Excerpted records Block Start

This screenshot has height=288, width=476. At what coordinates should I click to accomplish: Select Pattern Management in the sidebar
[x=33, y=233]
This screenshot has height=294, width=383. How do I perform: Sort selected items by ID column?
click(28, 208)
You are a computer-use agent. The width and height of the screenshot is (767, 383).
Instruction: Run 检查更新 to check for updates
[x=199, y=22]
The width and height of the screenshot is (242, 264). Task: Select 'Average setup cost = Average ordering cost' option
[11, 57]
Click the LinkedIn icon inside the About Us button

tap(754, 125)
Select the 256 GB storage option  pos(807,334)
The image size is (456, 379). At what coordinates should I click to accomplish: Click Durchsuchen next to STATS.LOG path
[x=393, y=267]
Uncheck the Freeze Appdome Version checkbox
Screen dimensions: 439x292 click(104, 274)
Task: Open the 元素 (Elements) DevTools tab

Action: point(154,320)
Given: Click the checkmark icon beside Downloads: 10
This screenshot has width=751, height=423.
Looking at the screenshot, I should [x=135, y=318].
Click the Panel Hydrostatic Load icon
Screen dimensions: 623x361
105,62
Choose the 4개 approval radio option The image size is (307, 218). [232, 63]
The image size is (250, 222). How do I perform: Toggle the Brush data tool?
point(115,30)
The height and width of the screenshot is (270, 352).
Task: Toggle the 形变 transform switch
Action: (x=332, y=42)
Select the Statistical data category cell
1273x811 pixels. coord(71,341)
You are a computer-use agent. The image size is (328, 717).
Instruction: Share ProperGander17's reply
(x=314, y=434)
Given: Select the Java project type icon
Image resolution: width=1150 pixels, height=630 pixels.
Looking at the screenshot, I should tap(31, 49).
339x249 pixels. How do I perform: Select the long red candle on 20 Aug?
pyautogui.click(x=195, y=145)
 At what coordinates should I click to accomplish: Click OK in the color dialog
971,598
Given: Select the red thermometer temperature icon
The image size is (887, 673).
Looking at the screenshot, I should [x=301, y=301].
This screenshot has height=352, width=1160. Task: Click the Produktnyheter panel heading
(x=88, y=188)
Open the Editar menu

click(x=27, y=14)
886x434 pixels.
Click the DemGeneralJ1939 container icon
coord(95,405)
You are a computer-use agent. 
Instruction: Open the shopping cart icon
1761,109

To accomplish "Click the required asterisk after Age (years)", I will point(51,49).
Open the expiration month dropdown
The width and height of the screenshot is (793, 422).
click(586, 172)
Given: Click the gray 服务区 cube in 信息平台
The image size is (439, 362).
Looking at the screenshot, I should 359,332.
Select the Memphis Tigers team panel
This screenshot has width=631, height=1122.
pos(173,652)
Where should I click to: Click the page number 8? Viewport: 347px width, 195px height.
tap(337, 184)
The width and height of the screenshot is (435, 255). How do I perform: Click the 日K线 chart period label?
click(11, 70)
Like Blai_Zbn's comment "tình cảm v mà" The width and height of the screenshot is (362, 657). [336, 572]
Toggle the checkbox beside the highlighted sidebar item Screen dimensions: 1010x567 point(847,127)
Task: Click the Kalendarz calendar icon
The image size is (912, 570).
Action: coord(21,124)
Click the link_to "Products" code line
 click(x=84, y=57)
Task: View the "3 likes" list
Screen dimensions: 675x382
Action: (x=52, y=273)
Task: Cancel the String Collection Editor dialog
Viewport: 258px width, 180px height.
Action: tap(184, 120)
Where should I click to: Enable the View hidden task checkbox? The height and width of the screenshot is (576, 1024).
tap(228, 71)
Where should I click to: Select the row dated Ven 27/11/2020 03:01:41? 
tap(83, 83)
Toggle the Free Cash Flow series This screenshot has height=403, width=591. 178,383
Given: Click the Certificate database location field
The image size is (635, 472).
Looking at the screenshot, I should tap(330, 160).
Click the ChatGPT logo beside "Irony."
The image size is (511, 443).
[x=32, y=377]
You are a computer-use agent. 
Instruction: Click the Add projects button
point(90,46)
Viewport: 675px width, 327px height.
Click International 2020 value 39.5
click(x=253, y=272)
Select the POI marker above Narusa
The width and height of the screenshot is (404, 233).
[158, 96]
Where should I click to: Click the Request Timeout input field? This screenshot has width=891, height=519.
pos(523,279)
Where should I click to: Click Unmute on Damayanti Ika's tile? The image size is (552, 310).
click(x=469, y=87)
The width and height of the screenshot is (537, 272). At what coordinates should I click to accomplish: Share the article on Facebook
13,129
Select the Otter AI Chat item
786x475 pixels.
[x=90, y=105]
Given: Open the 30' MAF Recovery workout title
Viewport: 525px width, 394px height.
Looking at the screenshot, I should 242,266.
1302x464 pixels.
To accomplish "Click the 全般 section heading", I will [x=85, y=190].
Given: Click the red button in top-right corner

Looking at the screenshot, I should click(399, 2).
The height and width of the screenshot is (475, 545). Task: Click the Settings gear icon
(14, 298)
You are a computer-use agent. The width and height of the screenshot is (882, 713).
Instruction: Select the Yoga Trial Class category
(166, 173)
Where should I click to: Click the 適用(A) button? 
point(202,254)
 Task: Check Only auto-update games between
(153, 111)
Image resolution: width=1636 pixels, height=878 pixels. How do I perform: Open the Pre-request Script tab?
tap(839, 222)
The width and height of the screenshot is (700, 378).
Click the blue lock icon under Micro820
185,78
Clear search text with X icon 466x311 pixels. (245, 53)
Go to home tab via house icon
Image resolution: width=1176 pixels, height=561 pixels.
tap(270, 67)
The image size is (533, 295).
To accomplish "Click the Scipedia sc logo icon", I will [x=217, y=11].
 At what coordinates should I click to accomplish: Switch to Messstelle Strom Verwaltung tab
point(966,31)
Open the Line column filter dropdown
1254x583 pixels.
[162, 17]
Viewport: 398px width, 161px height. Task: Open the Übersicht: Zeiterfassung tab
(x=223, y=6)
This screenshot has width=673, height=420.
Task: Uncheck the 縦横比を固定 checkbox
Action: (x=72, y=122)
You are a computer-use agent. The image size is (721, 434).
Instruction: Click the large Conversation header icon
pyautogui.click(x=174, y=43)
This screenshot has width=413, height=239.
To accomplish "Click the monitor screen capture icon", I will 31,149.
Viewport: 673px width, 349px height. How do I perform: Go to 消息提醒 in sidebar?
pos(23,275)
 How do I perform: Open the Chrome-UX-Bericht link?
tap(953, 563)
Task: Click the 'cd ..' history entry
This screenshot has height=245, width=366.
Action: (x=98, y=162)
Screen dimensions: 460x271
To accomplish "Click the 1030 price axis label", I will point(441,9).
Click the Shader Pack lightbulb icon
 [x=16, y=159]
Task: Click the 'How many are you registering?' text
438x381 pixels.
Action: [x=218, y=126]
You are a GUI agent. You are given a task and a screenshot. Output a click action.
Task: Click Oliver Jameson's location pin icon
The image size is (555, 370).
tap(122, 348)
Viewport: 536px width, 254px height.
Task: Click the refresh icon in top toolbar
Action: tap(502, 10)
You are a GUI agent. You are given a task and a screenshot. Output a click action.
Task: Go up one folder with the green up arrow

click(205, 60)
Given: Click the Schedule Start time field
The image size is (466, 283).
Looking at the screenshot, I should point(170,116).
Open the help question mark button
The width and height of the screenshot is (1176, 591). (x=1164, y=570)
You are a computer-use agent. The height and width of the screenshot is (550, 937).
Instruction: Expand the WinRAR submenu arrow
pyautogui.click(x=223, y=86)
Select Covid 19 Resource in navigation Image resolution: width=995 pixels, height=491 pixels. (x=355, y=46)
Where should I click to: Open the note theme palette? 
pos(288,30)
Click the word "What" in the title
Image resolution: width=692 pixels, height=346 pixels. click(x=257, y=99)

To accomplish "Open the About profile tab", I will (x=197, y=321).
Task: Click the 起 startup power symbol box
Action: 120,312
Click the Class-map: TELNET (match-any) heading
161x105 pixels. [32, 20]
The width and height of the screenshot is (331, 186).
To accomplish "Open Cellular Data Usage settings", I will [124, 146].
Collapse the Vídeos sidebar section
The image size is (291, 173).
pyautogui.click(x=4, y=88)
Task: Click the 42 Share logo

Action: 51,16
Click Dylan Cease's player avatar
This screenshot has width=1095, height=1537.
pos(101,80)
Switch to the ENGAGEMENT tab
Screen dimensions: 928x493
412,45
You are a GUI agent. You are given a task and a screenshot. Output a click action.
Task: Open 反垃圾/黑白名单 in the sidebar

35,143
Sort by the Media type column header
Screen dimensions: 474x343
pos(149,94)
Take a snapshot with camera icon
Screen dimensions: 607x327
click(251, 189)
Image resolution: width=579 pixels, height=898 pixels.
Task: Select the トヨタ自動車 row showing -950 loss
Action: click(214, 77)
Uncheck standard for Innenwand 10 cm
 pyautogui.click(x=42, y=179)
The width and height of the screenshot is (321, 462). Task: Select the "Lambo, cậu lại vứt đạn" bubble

Excerpted records Block End

* Problem to work on: Beginning at the line above with "The width and height of the screenshot is (793, 422)." and finishing at the line with "Like Blai_Zbn's comment", return each line exactly and return nothing else.

* Solution below:
The width and height of the screenshot is (793, 422).
click(586, 172)
Given: Click the gray 服务区 cube in 信息平台
The image size is (439, 362).
Looking at the screenshot, I should 359,332.
Select the Memphis Tigers team panel
This screenshot has width=631, height=1122.
pos(173,652)
Where should I click to: Click the page number 8? Viewport: 347px width, 195px height.
tap(337, 184)
The width and height of the screenshot is (435, 255). How do I perform: Click the 日K线 chart period label?
click(11, 70)
Like Blai_Zbn's comment "tình cảm v mà" The width and height of the screenshot is (362, 657). [336, 572]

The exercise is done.